Håkan Ericsson

Sport
- Country: Sweden
- Sport: Paralympic athletics
- Disability class: T52

Medal record
Paralympic athletics
Representing Sweden
Paralympic Games
| Gold medal – first place | 1988 Seoul | 400m A1-3/A9/L2 |
| Silver medal – second place | 1988 Seoul | 800m A1-3/A9/L2 |
| Silver medal – second place | 1992 Barcelona | 100m TW4 |
| Silver medal – second place | 1992 Barcelona | 200m TW4 |
| Silver medal – second place | 2000 Sydney | 100m T54 |
| Bronze medal – third place | 1988 Seoul | 100m A1-3/A9/L2 |
| Bronze medal – third place | 1988 Seoul | 200m A1-3/A9/L2 |
| Bronze medal – third place | 1992 Barcelona | 400m TW4 |
| Bronze medal – third place | 2000 Sydney | 200m T54 |
World Championships
| Silver medal – second place | 1998 Birmingham | 100m T55 |
| Silver medal – second place | 1998 Birmingham | 400m T55 |
| Bronze medal – third place | 1998 Birmingham | 200m T55 |

= Håkan Ericsson =

Swedish wheelchair racer

Håkan Ericsson is a Swedish Paralympian and wheelchair racer.
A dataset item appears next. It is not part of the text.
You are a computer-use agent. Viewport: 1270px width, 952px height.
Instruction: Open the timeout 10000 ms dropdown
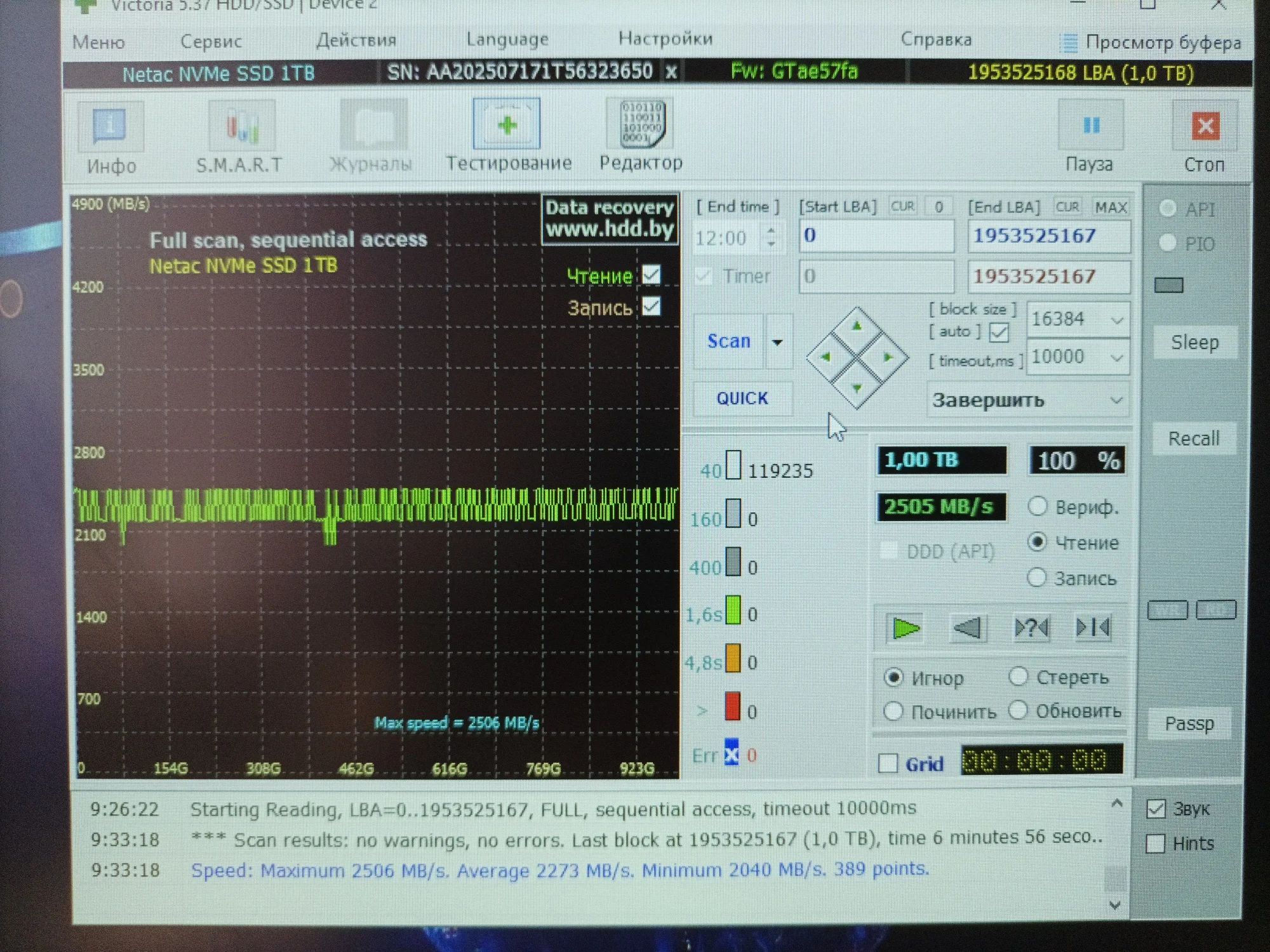(1116, 358)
At the age of 21, Ericsson won the 1990 London Marathon, barely edging out German athlete Wolfgang Peterson to set a new course record. Ericsson competed in the 1988, 1992, and 2000 Summer Paralympics, winning a total of one gold, four silver, and four bronze medals. He was coached by Peter Eriksson from 1983 to the end of his career.